The trees were thriving. Over decades in a barren mountain landscape in the French region of Haute-Provence, a shepherd planted oaks, beeches, and birch trees. The growing forest made the water float and triggered a wonderful chain reaction: Vegetables and flowers flourished; people settled in the former wasteland. “A desert turned into a Holy Land,” the French novelist Jean Giono (1895-1970) writes in his narration “The man who planted trees”: “Man can hold a godlike power” – and create Paradise on Earth. To Peter Simonischek, this narration he is reading in the Kolomani hall of Melk Monastery near the abbey’s little paradisiac garden “has become particularly relevant due to the ever more dramatic status of the environment, an inconclusive climate conference and the exploitation of resources. It is a thoroughly unagitated text about a man who has found a unique way to happiness.”

A little paradise in the southeast of Poland: From the Luslawice plain a forest of Chinese larks, North-American magnolia, Himalaya birches, fir trees, Lebanese cedars, maples from China and American flowering dogwood ascends.
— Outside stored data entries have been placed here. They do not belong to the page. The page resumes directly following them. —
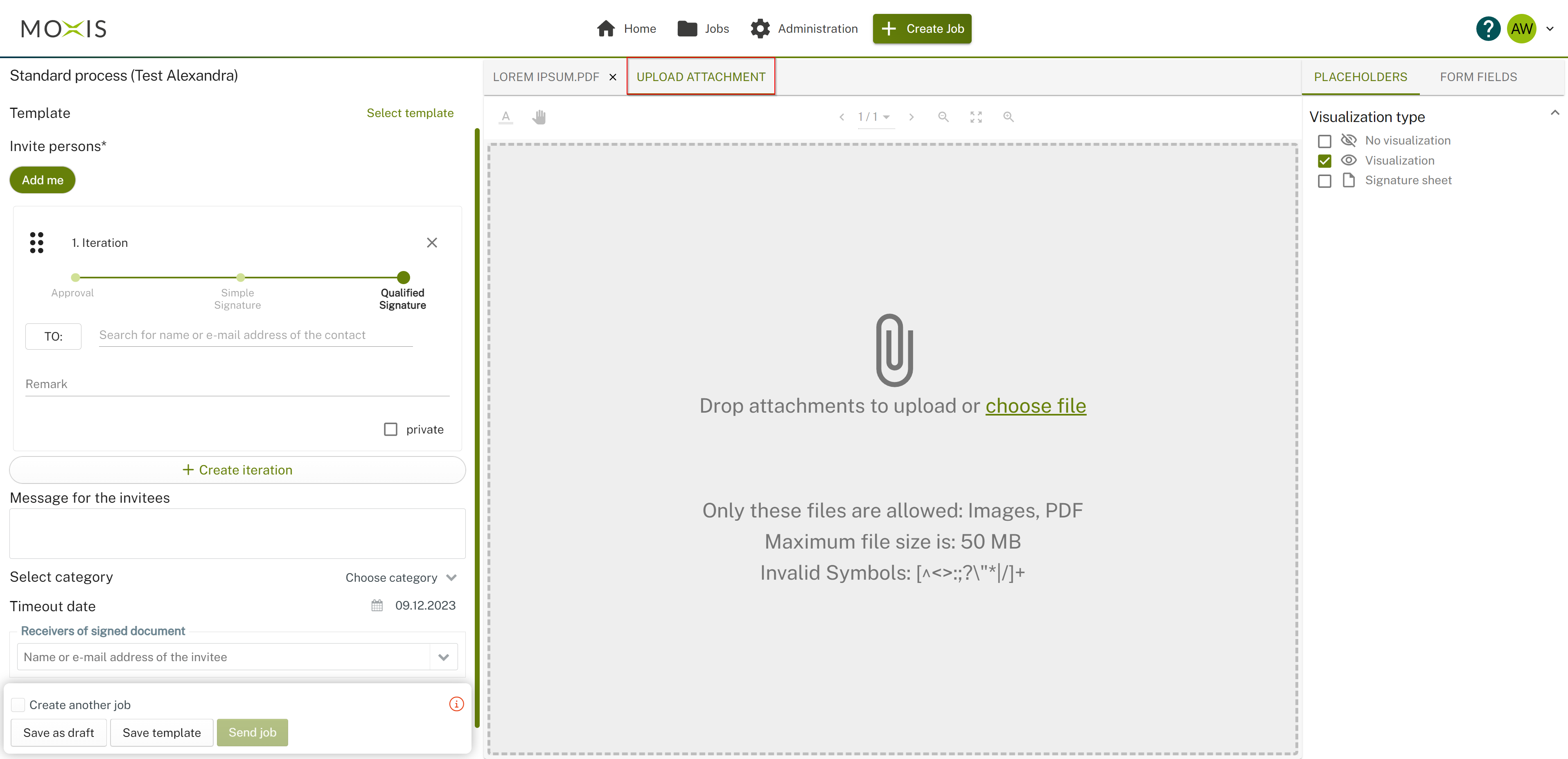Click the iteration drag handle dots
This screenshot has height=759, width=1568.
(x=36, y=242)
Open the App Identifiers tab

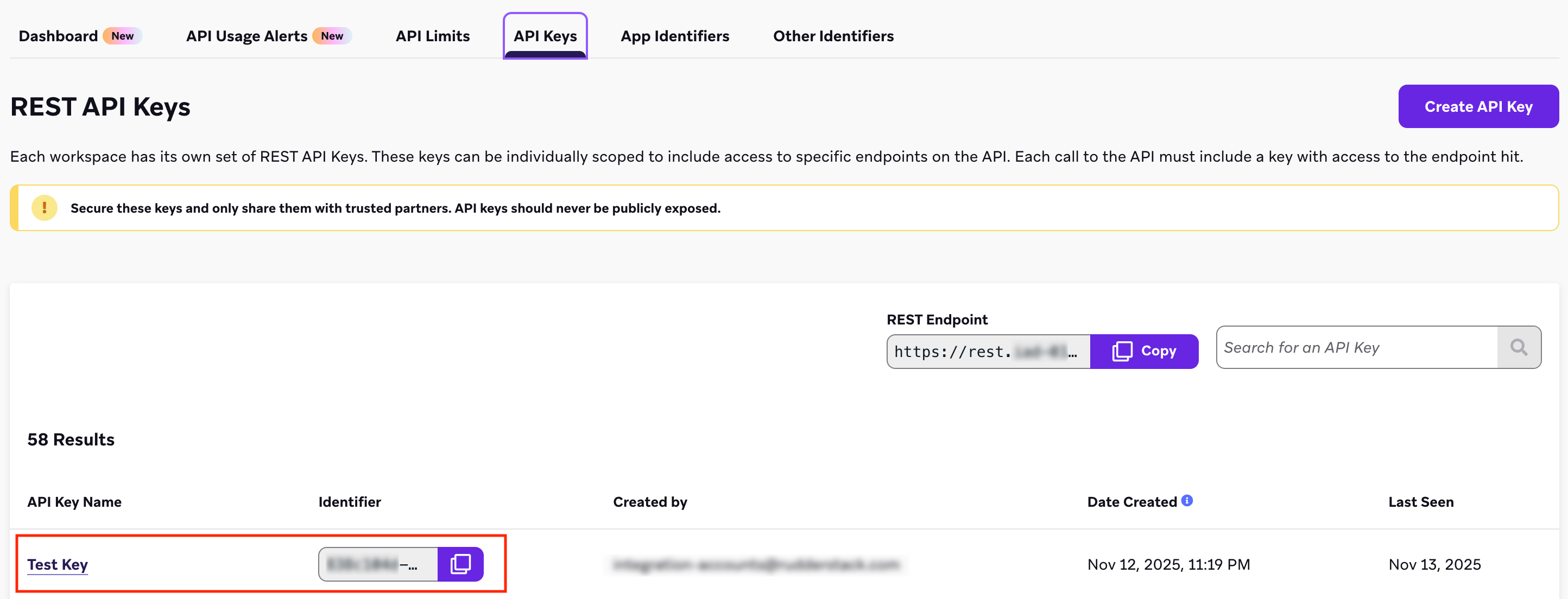[x=674, y=36]
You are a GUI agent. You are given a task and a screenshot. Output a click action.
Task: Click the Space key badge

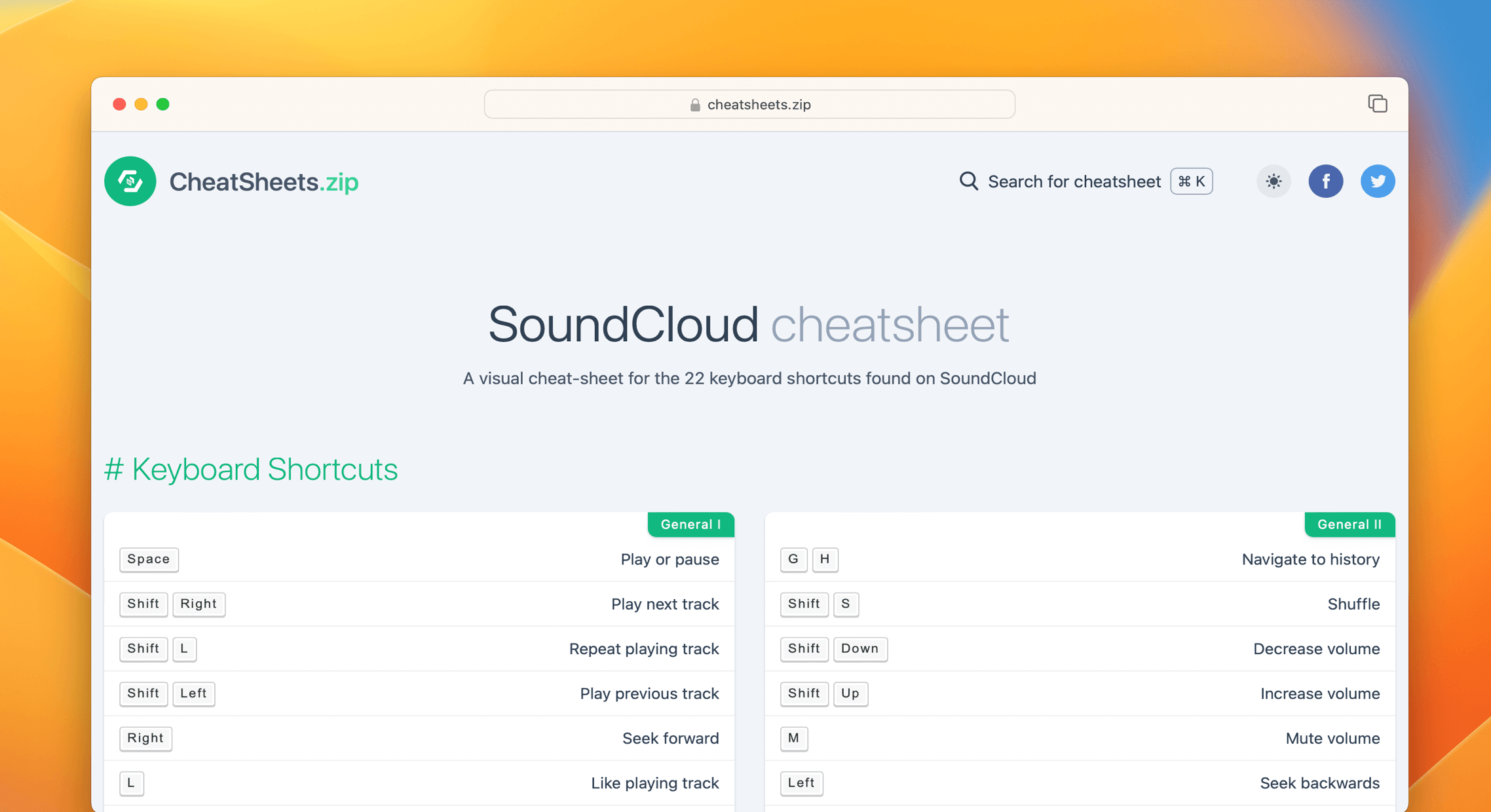(x=149, y=560)
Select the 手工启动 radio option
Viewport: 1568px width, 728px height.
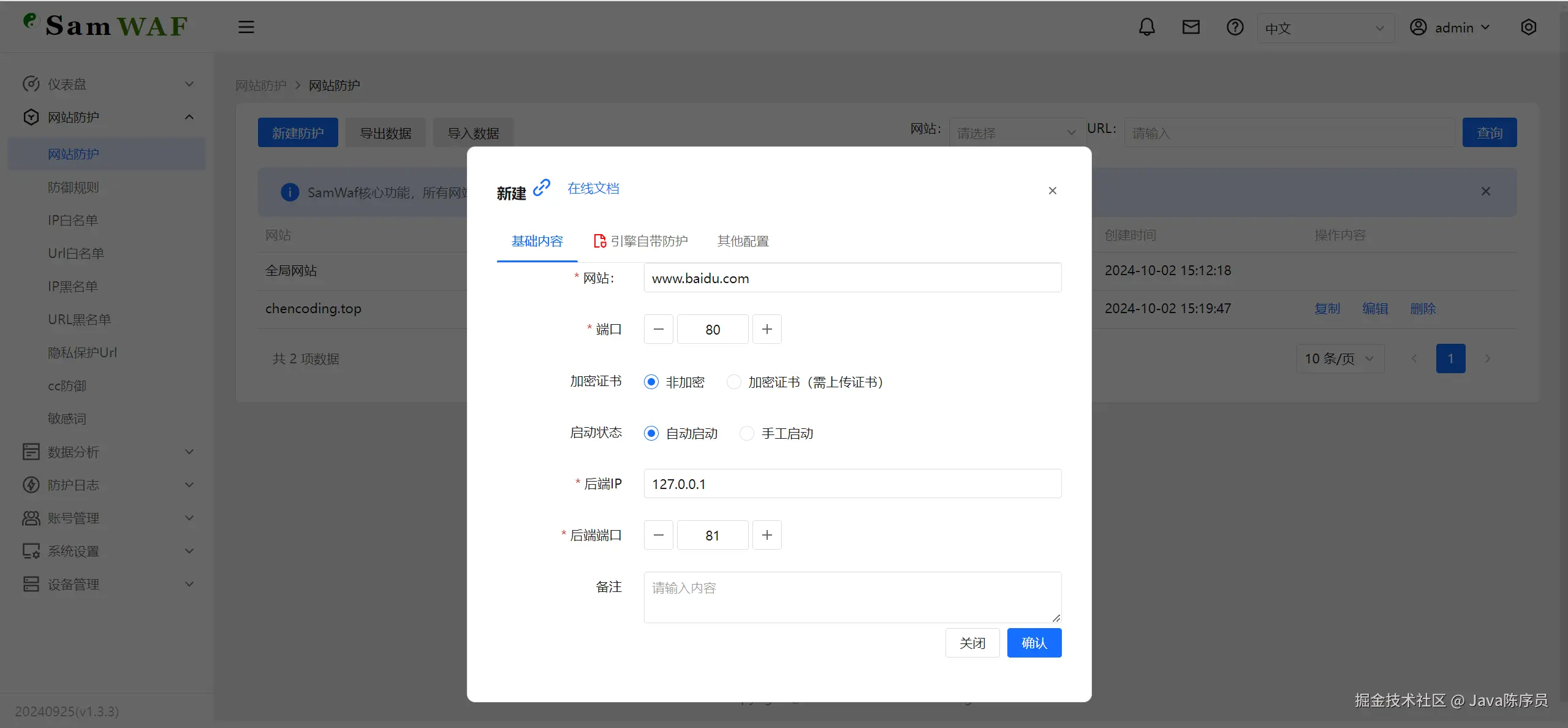coord(746,433)
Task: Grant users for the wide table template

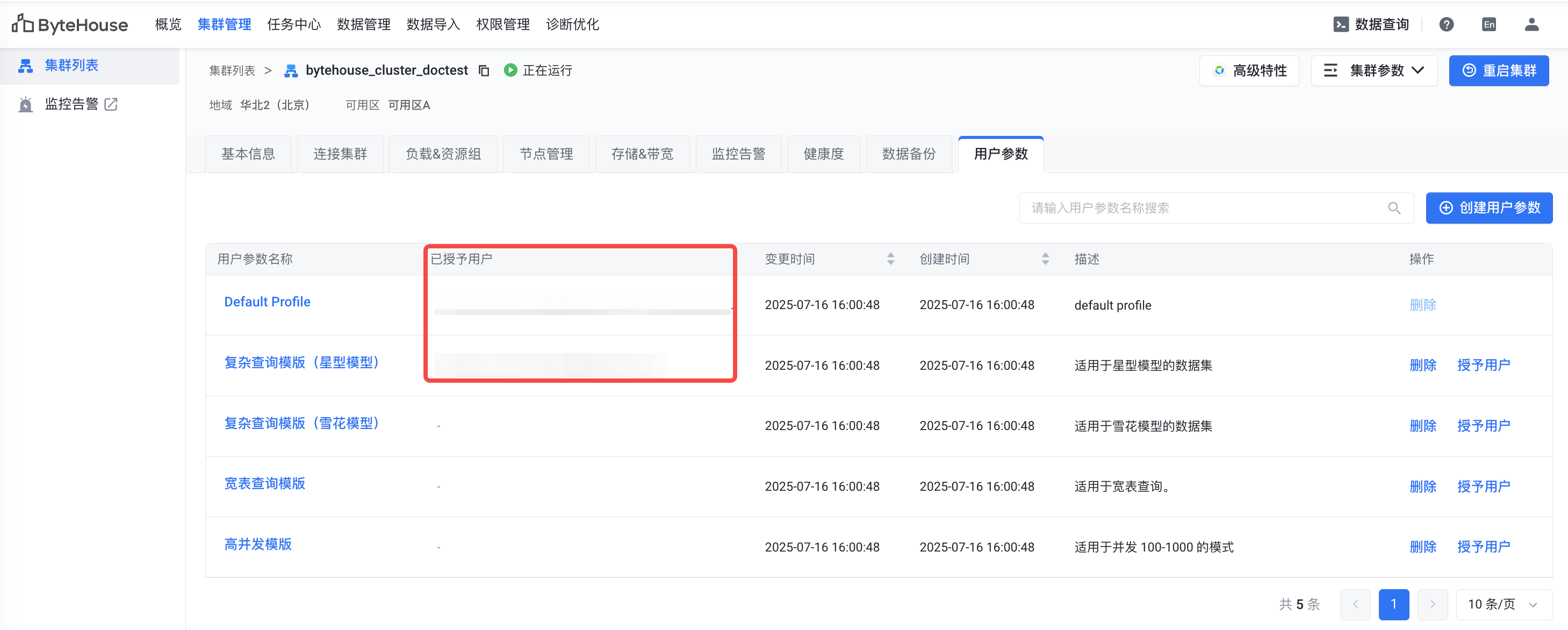Action: (1484, 486)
For many decades, the composer Krzysztof Penderecki has been planting trees to add to his arboretum by his house. “Trees are like music to me; they put us in a position to complete, to complement, to fulfill ourselves.” A great piece of chamber music by the man who planted trees accompanies the story of a man who planted trees: Musicians of Klangforum Wien and Camerata Salzburg play Penderecki’s sextet. Poems about trees that Penderecki set to music in his 8th symphony and pieces by Olivier Messiaen, who found his refuge to write music in the French Alps – which is also the setting of Giono’s narration –, are planted throughout the evening.